Data Block Start

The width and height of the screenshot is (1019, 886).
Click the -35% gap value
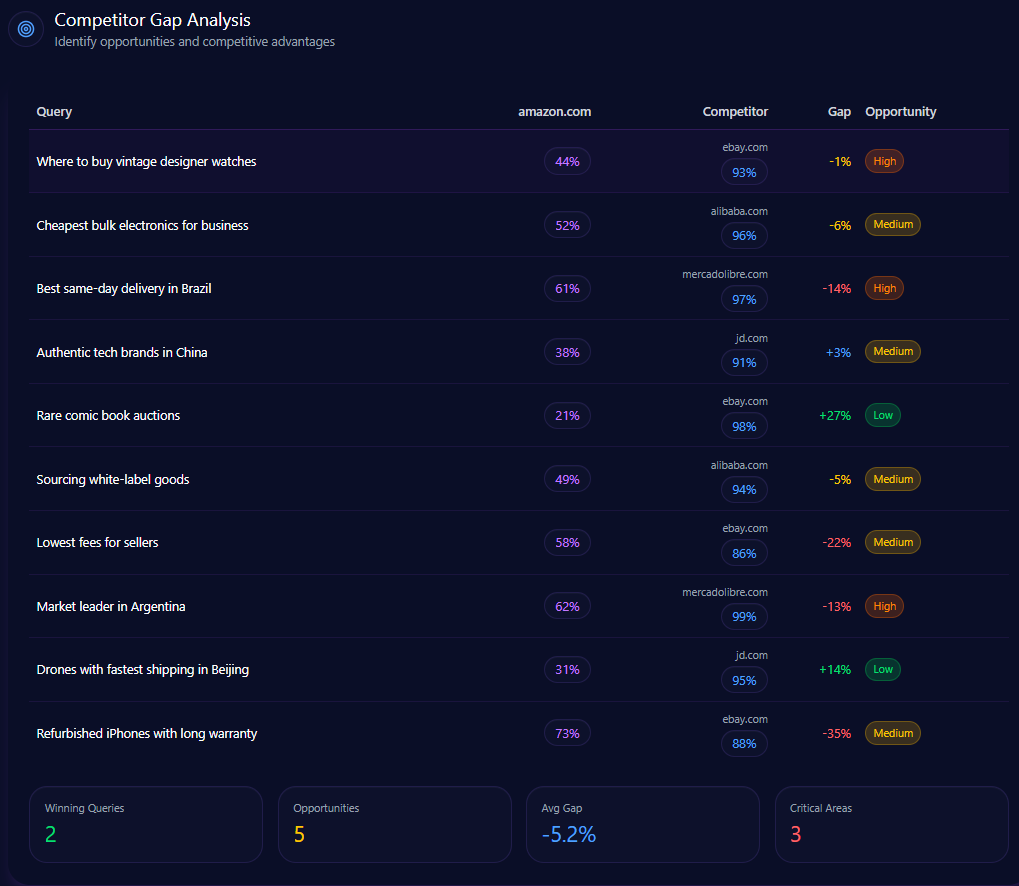click(x=836, y=733)
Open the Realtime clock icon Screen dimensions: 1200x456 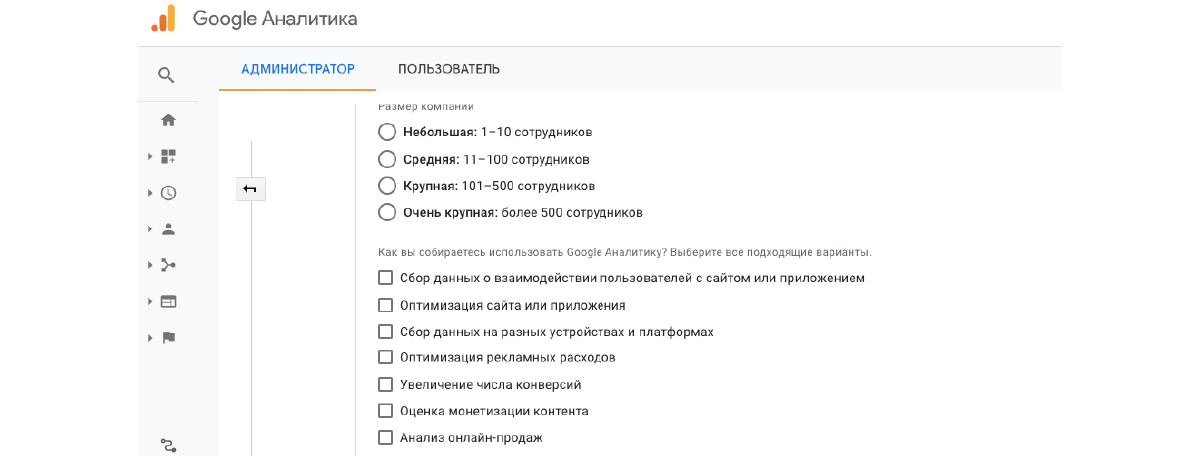(168, 193)
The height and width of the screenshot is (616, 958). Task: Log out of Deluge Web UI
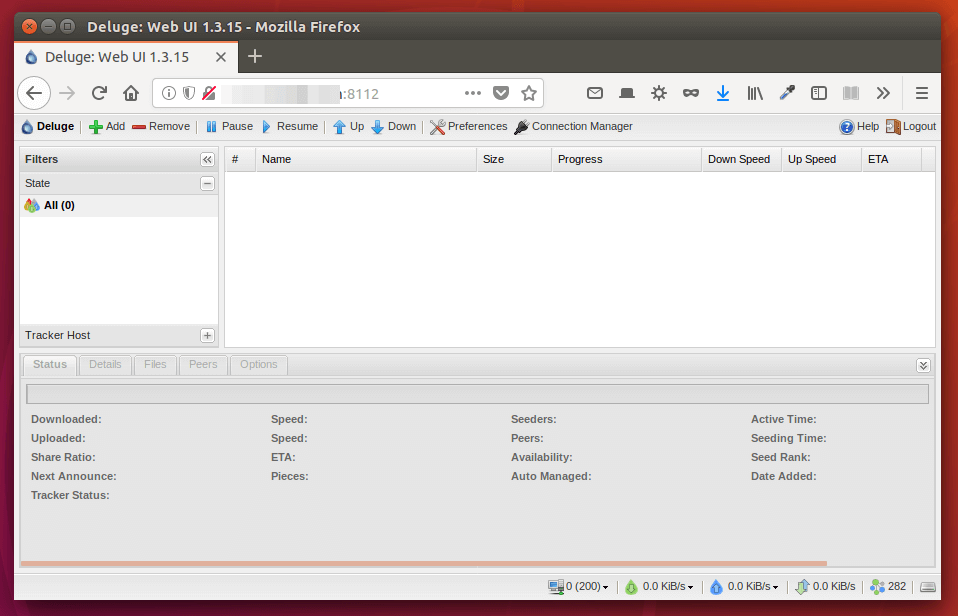coord(910,127)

Data Block End

• _Problem to solve_
Leave the pictures out and retype only the lines from the line with "The height and" through the final line of the material, both ends included, word for word.

• _Output of the task_
The height and width of the screenshot is (616, 958). Task: Log out of Deluge Web UI
coord(910,127)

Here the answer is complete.